Guide to integrating with external authentication systems.
Overview
netLD is able to integrate with authentication servers such as Active Directory and FreeRADIUS. When using this integration, you do not need to create the individual users in netLD.
netLD can apply specific networks and permissions based on the groups configured in the external authentication servers.
1. Integration with a RADIUS Server
netLD will send an Access-Request packet to the RADIUS server and expects an Access-Accept packet in return. This Access-Accept packet will need to contain a Filter-Id containing a group name that netLD can, using External group mappings, map to the netLD roles and networks.
Here is an example of a user configured in FreeRADIUS:
LogicVein Cleartext-Password := "password" Filter-Id += "GROUP"
In this example, when netLD sends an Access-Request packet including the username "LogicVein" and password "password", the RADIUS server sends back an Access-Accept packet which has the Filter-Id field set. The Filter-Id is used as the External Group in which the authenticated user will belong.
NetLD Configuration
In order to integrate with a RADIUS server, the settings can be configured in the External authentication page of the Server Settings dialog.

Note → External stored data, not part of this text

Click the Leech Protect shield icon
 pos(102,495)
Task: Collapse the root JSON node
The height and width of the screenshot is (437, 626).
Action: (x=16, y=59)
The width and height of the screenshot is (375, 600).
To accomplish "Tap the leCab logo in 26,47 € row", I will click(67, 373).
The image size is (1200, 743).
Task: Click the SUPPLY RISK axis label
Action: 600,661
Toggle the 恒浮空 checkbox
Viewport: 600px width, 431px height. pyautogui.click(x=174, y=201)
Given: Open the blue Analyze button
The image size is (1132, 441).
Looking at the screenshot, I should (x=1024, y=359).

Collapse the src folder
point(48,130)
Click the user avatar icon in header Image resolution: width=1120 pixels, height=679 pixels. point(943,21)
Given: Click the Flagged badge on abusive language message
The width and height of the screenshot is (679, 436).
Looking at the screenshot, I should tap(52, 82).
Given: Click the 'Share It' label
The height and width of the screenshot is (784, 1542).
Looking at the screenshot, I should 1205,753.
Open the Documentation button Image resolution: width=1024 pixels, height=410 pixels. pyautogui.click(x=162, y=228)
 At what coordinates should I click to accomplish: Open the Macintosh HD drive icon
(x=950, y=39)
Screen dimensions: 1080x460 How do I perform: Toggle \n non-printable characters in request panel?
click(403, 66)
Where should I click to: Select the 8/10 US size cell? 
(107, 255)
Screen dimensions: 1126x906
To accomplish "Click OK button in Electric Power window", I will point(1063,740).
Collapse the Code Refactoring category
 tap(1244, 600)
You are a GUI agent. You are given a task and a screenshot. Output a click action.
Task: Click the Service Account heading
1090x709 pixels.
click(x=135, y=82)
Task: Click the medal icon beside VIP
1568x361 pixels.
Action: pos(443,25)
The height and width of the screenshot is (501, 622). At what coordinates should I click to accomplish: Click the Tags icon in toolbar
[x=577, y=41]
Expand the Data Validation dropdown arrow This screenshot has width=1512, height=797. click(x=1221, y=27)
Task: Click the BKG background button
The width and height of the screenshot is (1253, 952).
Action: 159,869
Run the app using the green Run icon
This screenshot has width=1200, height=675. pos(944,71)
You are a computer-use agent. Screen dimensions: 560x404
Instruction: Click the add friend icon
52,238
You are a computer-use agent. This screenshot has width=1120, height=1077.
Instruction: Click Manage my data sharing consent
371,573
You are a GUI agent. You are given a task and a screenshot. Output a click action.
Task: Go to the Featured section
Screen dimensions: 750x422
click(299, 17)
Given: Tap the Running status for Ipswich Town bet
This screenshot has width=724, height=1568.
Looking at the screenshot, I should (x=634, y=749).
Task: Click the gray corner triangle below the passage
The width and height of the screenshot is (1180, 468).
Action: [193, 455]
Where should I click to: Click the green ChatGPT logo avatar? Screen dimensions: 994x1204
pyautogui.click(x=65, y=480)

1. Select RADIUS for Enable external authentication
2. Set the IP address (or Hostname) and the Shared Secret of the RADIUS server.
3. Assign Roles using External group mappings. A mapping is added by clicking the [+] button.
4. Enter the group that was set in the Filter-Id of the RADIUS server into External Group field and select a role to apply to the group.
5. Assign Networks using External group mappings. A mapping is added by clicking [+] button.
6. Enter the group that was set in the Filter-Id of the RADIUS server into the External Group field and select the networks that the users of the group should be able to see.
Users in this group will be given permission to see the selected networks.
7. After configuring the above settings, you can confirm the integration with the RADIUS server by clicking Test and providing a Username and Password. If there is no problem, the Authentication successful message will be shown.
Setup is now complete. After saving the server settings by clicking OK, logout and log in with the user configured in the RADIUS server.